What is the BRIC? It is the acronym for the four big, new economically surging power countries, the future super powers. They are Brazil, Russia, India and China. Here I am about to argue that despite economic arguments in their favor, I don’t agree that they should already be considered in this category.
All four of these countries have been growing into powerhouses throughout the latest period of global growth. Now they, like the first world, face a different scenario. In this new situation we all face decreasing growth, and maybe even a sustained recession. My bet is that we are going to have to face the latter, and if this is mishandled, it could be a whole lot worse.
There are reasons for these countries to have been doing so well during the last ten years of growth. The first world’s boom was built on explosive consumerism and the BRIC economies supplied those needs, be that the manufacturing capacity of the Chinese or the raw materials, like oil and gas of the Russians or the call centers and technological services of India. Without such need there is a concomitant decrease in demand.
There are other, bigger reasons for the problems that lay ahead for these economies and they are less obvious, but perhaps even more pertinent. Chief amongst these problems is the lack of democracy in China. How can there be economic freedom in a society lacking political and personal freedom? I am unable to name any country from history in which this has been sustained. From history you can predict the future with almost total certainty. China, in its present form, cannot be a long-term economic power. Something will have to give.

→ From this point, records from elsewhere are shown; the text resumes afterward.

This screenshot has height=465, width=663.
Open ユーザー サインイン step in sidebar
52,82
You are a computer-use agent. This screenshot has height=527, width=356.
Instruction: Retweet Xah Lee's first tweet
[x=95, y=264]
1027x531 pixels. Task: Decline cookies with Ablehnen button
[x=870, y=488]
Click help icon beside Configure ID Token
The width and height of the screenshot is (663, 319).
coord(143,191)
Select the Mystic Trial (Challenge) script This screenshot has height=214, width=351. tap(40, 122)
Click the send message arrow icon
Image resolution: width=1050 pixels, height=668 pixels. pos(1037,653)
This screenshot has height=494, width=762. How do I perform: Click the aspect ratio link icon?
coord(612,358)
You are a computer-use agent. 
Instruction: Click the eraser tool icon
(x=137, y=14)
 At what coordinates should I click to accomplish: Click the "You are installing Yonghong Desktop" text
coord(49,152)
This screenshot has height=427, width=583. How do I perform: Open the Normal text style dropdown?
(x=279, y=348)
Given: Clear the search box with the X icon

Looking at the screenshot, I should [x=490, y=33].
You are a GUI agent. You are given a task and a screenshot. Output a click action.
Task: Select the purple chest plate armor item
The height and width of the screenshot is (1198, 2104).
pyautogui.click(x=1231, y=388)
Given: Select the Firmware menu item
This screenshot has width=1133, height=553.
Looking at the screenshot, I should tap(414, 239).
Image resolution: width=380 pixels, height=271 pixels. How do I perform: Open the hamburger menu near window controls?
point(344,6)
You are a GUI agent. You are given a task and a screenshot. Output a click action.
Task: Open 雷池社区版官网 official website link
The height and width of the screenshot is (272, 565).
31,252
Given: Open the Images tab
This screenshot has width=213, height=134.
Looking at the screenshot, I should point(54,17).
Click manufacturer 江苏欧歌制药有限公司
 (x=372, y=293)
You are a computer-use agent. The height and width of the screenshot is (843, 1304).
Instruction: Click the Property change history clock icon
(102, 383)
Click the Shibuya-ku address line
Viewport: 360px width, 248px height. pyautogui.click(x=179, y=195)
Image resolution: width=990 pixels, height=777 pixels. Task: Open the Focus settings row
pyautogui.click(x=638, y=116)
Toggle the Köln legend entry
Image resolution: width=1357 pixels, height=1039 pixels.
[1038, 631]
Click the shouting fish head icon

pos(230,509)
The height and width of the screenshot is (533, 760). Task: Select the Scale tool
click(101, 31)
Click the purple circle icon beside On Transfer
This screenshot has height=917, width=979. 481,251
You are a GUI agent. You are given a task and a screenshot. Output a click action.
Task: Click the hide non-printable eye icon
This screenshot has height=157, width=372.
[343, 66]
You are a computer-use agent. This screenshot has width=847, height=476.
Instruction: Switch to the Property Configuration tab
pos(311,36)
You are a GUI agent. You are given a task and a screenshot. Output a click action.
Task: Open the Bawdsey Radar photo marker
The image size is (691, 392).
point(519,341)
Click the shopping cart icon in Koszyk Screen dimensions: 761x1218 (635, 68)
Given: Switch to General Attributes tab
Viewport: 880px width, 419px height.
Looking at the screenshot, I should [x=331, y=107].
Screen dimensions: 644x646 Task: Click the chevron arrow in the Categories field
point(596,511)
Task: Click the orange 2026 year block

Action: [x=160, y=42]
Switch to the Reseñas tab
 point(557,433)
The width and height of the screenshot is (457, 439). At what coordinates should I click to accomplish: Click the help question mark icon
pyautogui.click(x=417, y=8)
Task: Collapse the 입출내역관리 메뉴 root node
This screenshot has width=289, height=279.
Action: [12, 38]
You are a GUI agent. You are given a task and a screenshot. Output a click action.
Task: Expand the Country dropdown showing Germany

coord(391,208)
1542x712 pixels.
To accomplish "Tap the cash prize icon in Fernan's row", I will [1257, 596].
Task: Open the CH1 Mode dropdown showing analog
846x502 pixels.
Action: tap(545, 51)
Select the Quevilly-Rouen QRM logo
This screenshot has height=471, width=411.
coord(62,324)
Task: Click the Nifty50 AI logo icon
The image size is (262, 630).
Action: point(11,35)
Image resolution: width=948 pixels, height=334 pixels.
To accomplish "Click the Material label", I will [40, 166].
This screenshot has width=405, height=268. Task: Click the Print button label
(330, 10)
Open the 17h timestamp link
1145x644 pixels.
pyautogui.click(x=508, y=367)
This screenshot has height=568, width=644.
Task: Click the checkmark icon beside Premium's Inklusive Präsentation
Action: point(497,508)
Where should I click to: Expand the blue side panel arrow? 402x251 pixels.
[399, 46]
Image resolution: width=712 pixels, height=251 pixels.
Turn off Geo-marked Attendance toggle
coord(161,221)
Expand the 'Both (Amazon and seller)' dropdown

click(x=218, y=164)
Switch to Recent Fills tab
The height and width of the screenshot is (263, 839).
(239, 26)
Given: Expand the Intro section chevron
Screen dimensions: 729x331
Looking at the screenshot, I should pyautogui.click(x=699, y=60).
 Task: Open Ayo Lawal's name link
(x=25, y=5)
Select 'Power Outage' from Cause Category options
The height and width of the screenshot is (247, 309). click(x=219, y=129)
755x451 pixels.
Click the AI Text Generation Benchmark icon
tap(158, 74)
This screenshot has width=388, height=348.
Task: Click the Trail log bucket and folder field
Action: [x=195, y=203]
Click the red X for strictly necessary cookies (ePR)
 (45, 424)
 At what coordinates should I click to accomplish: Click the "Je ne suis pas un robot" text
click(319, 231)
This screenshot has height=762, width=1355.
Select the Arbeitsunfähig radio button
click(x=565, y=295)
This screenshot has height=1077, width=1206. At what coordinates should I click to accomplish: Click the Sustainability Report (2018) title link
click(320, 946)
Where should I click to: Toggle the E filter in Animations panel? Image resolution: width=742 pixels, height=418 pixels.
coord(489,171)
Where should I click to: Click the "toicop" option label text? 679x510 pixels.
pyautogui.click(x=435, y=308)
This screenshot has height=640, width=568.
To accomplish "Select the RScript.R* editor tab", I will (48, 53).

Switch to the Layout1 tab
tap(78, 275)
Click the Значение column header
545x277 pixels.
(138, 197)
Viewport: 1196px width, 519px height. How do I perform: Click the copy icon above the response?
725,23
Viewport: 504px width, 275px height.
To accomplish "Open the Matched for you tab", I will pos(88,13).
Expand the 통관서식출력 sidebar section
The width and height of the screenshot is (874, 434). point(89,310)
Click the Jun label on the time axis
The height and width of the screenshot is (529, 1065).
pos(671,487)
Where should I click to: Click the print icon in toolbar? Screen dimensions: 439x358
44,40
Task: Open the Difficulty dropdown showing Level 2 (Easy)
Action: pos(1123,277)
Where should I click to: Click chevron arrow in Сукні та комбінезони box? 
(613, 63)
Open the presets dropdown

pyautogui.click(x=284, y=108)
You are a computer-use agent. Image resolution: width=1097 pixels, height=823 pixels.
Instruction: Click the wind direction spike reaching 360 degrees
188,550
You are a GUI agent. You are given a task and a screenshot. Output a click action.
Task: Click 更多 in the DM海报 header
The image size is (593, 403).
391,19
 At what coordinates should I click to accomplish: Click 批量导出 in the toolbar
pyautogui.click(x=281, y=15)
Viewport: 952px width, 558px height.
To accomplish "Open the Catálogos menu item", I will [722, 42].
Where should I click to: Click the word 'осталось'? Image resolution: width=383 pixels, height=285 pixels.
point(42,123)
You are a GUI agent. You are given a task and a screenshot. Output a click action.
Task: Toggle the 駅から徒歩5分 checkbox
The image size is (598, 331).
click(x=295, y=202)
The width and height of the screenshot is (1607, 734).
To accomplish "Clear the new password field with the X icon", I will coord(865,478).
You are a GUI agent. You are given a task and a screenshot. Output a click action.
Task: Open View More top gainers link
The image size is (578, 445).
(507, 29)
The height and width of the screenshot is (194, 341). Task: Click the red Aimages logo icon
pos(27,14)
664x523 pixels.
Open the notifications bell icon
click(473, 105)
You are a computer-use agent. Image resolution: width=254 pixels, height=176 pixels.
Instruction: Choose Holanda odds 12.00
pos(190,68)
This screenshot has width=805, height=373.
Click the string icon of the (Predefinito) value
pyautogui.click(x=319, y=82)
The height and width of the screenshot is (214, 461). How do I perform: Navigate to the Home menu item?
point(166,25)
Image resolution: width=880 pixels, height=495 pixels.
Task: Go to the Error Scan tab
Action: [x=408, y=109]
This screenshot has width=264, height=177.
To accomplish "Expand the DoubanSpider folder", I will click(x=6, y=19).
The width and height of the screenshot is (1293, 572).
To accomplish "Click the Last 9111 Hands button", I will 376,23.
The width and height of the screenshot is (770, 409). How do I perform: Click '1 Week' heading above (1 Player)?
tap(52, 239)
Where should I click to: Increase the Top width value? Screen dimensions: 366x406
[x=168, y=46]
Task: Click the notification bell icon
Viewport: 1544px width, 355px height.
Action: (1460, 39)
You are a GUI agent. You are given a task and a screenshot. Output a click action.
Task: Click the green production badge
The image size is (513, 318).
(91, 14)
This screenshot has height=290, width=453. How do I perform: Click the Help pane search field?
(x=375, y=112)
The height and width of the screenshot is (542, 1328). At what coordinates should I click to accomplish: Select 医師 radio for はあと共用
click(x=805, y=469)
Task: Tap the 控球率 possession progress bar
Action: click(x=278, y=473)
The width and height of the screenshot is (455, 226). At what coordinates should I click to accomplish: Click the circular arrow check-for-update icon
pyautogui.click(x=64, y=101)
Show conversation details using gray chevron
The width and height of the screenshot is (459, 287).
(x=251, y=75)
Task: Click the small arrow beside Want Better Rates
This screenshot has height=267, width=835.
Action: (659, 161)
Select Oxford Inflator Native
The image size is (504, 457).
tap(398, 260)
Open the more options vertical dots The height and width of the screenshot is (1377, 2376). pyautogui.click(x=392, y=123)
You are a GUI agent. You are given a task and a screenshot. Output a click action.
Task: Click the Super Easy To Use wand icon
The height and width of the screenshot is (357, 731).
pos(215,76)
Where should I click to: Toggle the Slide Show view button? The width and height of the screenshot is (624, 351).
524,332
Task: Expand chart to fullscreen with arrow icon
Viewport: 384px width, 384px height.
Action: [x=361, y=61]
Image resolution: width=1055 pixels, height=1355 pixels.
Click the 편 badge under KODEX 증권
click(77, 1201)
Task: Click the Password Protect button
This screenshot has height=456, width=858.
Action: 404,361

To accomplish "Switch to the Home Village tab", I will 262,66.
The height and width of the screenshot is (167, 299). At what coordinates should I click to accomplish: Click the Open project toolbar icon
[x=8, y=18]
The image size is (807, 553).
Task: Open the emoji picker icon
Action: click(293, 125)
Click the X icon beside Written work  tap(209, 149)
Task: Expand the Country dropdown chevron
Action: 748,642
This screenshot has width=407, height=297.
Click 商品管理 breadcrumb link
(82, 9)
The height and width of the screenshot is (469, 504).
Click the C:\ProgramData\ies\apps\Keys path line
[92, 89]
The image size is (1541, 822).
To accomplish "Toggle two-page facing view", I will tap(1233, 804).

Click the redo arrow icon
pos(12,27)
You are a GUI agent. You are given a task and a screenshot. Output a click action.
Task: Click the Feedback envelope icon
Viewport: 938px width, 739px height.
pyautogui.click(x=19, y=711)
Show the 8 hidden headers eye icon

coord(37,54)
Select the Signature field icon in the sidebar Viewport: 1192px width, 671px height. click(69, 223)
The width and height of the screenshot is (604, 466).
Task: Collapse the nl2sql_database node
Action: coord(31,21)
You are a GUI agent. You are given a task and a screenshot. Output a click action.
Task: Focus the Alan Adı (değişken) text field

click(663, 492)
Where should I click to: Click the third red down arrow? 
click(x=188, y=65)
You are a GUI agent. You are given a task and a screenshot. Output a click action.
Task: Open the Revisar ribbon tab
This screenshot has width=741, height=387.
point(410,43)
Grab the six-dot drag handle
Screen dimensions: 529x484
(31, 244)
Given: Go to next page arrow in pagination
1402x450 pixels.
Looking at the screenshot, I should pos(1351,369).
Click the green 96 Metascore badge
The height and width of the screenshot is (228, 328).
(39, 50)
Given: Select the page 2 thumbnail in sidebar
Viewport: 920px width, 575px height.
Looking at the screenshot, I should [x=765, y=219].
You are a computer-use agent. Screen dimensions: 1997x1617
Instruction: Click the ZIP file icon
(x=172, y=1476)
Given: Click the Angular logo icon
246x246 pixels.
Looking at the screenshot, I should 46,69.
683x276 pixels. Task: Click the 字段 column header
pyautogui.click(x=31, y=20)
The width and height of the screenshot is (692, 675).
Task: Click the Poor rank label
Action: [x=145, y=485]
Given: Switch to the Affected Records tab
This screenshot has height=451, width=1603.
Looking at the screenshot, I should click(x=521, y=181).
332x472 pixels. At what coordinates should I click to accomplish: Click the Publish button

Like many others I am horrified by how the Chinese Government is treating Tibet. However it is not their behavior that surprises me. What is really shocking is how their Ministers appear on television without the self -realization that the rest of the world is horrified. Like all totalitarian regimes they are unable to see themselves in the global mirror. It is an unworkable dichotomy to imagine you can have a fault line within a country that promotes central control for all things except aspects of business. In fact, the truth is that freedom in business demands a great deal of freedom in society. The Chinese bureaucracy is almost certainly an unintended invitation to widespread endemic corruption. If there are vast riches to be gained, and they come through a state controlled tap then the controller of that tap is going to become seriously rich and powerful. Long term there is a fault line in this economic model so wide that the resulting earthquake could damage our whole world when it blows.
India is a different story. It is the biggest democracy in the world, but it is not an efficient democracy working like anything we know in the western world. It is no worse for this except where it comes to long-term efficiencies. Although there is a growing middle class in India, there are also huge social inequalities and almost feudal social economics in play. This model can work if there is continual growth in wealth, which takes everyone’s collective mind off their plight in other areas. Again, India, like China, is going to suffer huge growing pains that could well result in massive social upheaval and this might lead to breakdowns in the present social order.
Home grown consumerism can ameliorate the damage this inevitable changing of gears will cause as the world economy shudders into neutral, perhaps reverse, but it won’t make it vanish.
Brazil and Russia both have some similarities to each other. They each possess large populations of able and dexterous people but above all they are rich in resources. The Russians are prepared to bully anyone that doesn’t meet their price but that can backfire badly when the boot is on the other foot and economies contract. Some people regard Brazil as being almost ungovernable. Russia is now governed by their new Tsar, Mister Putin and has become a giant and corrupt oligarchy that he controls. It is a gangster state.
Will these BRIC economic tigers prosper, or is their flame going to flicker and die? My belief is that they are going to have to reform or they will inevitably fail in the longer term. We should do all we can to help them succeed in this process for the benefit of us all.